=== Required work ===
Taking the entries below from the top, restate each line exactly and end with the line containing "CS2市場 キー受付中 (168, 631)".

Stored data:
▶

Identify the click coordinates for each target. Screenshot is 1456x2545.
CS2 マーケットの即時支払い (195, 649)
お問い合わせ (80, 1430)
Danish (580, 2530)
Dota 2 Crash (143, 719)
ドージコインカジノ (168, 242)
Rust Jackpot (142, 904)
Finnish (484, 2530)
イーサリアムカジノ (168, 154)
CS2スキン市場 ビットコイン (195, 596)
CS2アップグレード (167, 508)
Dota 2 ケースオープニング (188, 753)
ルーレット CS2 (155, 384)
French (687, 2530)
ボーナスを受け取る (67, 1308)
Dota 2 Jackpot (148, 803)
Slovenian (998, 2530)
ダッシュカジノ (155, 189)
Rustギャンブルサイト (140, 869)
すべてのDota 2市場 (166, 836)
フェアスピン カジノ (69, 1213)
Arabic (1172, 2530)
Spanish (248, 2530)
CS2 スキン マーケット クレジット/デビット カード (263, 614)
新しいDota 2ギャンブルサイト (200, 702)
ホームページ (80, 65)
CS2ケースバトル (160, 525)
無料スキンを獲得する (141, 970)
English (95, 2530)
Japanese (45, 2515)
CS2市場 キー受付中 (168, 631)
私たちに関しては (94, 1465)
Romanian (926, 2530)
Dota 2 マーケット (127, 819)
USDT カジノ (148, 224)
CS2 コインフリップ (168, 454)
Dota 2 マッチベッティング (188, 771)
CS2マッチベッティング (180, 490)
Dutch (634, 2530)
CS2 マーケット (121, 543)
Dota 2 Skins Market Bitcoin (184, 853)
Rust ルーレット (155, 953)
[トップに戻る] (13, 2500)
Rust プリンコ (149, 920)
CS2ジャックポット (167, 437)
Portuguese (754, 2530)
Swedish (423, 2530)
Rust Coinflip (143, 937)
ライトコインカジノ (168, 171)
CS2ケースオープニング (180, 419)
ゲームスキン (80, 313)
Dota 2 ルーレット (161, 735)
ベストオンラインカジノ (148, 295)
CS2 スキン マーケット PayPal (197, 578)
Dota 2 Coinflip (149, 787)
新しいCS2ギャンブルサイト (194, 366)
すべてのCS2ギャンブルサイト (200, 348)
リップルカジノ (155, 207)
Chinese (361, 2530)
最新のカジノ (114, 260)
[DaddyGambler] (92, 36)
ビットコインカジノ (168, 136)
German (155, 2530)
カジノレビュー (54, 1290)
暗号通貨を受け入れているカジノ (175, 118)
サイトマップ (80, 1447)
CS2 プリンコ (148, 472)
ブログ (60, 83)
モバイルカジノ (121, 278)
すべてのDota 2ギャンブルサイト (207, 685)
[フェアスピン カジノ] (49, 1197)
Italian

◀

=== Task result ===
Identify the click coordinates for each target. Screenshot is 1456x2545.
CS2 マーケットの即時支払い (195, 649)
お問い合わせ (80, 1430)
Danish (580, 2530)
Dota 2 Crash (143, 719)
ドージコインカジノ (168, 242)
Rust Jackpot (142, 904)
Finnish (484, 2530)
イーサリアムカジノ (168, 154)
CS2スキン市場 ビットコイン (195, 596)
CS2アップグレード (167, 508)
Dota 2 ケースオープニング (188, 753)
ルーレット CS2 (155, 384)
French (687, 2530)
ボーナスを受け取る (67, 1308)
Dota 2 Jackpot (148, 803)
Slovenian (998, 2530)
ダッシュカジノ (155, 189)
Rustギャンブルサイト (140, 869)
すべてのDota 2市場 (166, 836)
フェアスピン カジノ (69, 1213)
Arabic (1172, 2530)
Spanish (248, 2530)
CS2 スキン マーケット クレジット/デビット カード (263, 614)
新しいDota 2ギャンブルサイト (200, 702)
ホームページ (80, 65)
CS2ケースバトル (160, 525)
無料スキンを獲得する (141, 970)
English (95, 2530)
Japanese (45, 2515)
CS2市場 キー受付中 (168, 631)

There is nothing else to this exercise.